Back in the market, a Market Police officer told us that if we wanted to take photos, we would need a permit, which seemed quite odd considering the proximity of other far more sensitive areas in London. But in any case, when we happened on the office where the permits were issued, we went in and got one for fun. Later, after passing a room full of boxes labelled with such things as, “none of your fucking business, you nosy little cunt”, we took a couple of photos and were promptly pounced on by the Market Police officer again, who demanded to see our permit and radioed us in. Strange.
From the market, we wandered at random through the still quite empty streets of the city until we came to St Paul’s Cathedral. At that hour (7.30) there was no charge to get in, so we went inside and were immediately struck by an almost miraculous looking beam of bright sunlight streaming down from the windows high in the huge dome. It was very quiet in the church and each footfall echoed between the huge stone columns to the ornate domes seemingly suspended up by the sky.
Behind us, a mad woman pushing a baby in a pushchair came into the church.
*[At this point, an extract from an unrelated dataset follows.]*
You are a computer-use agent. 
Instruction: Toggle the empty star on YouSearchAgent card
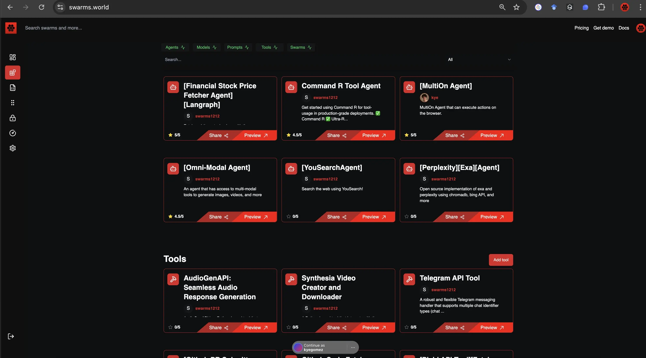[x=288, y=216]

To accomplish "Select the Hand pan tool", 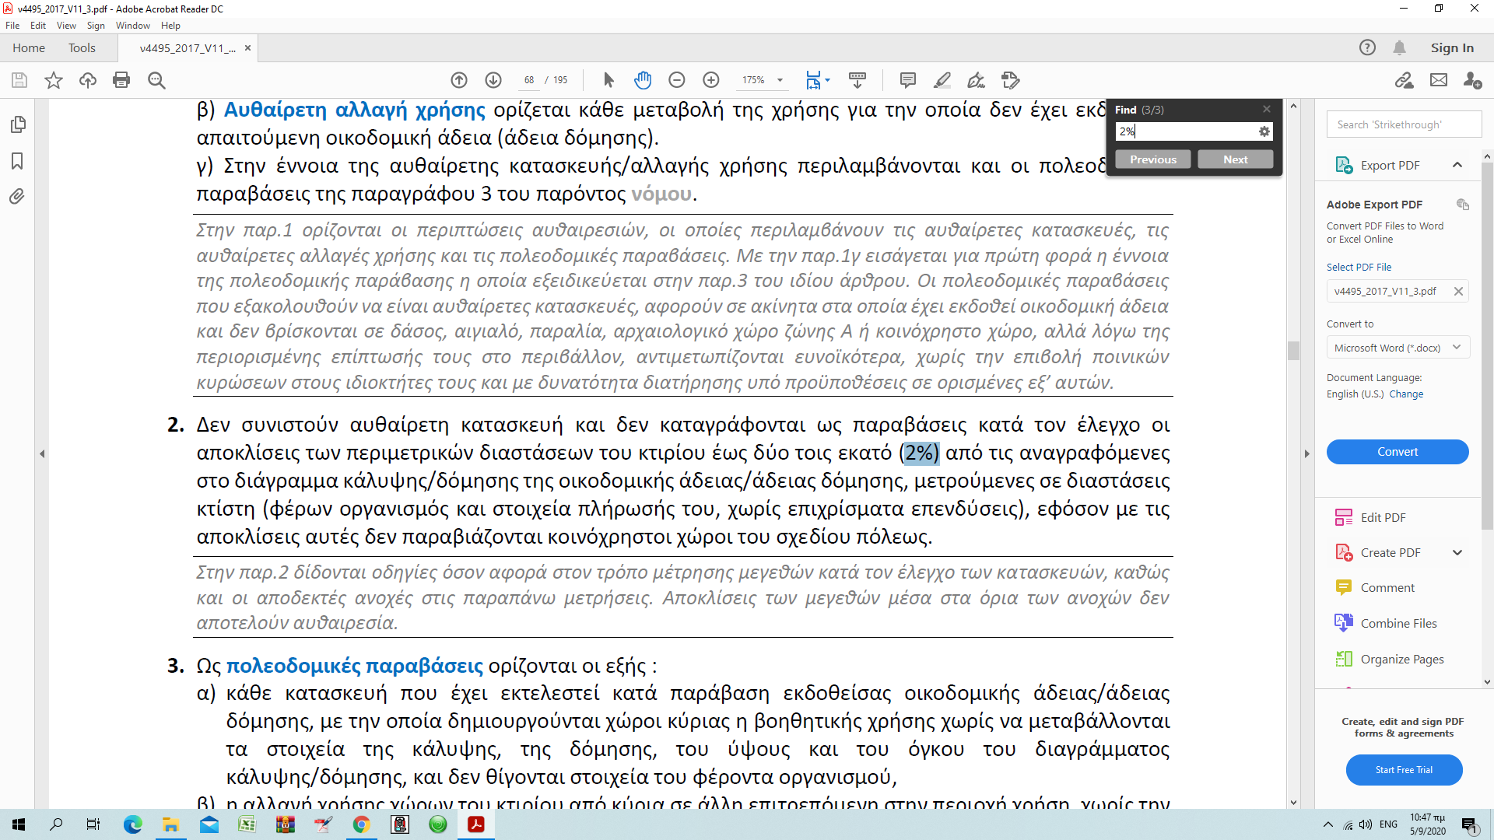I will click(643, 80).
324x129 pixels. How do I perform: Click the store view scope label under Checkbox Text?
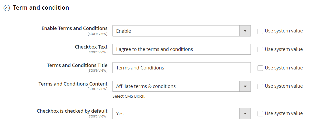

She was babbling about how Queen Elizabeth was a terrorist and other mutterings, then she burst into song as she lit a candle in the nave. From the shadowy portals of the cathedral emerged a priest, bald and sporting a beard, and dressed in a black robe. As he strode past me, he said, “They’ve started speaking in tongues early today.”
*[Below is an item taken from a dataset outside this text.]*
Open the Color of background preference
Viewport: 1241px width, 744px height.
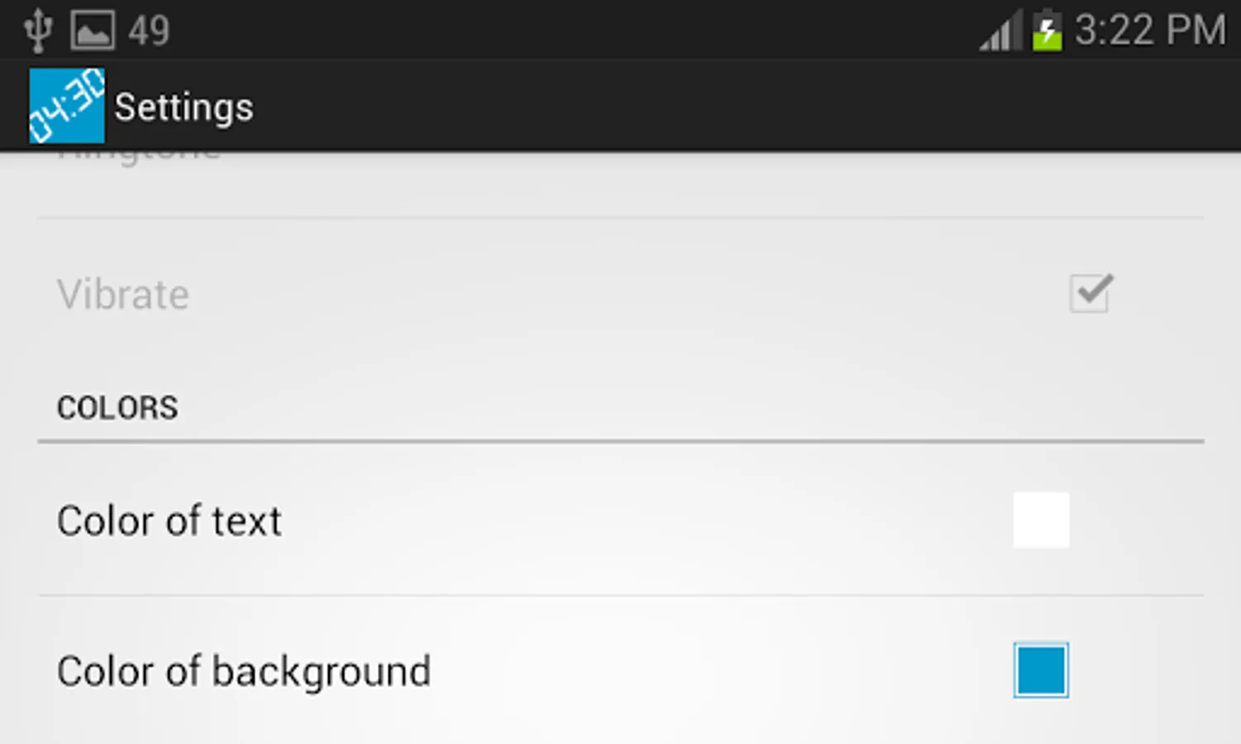tap(244, 671)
He took the woman, now raving again, by the arm and led her towards the front door of the church. She said to him, “I am mad, Michael A-D,” obviously trying to sound sane. As we left the cathedral behind, I heard the priest telling her: “Most people aren’t actually possessed. They think they are possessed, but they usually aren’t”. The whole episode seemed surreal, like a sketch from Monty Python.

Joe and I spent the rest of the morning at the Imperial War Museum, then walked over Westminster Bridge and up to Piccadilly Circus where we met Linda and Rhonda. After lunch, Linda and I went up to Oxford Street. Linda went shopping and I caught a bus down to Tottenham Court Road and went to Jessops to look at camera accessories.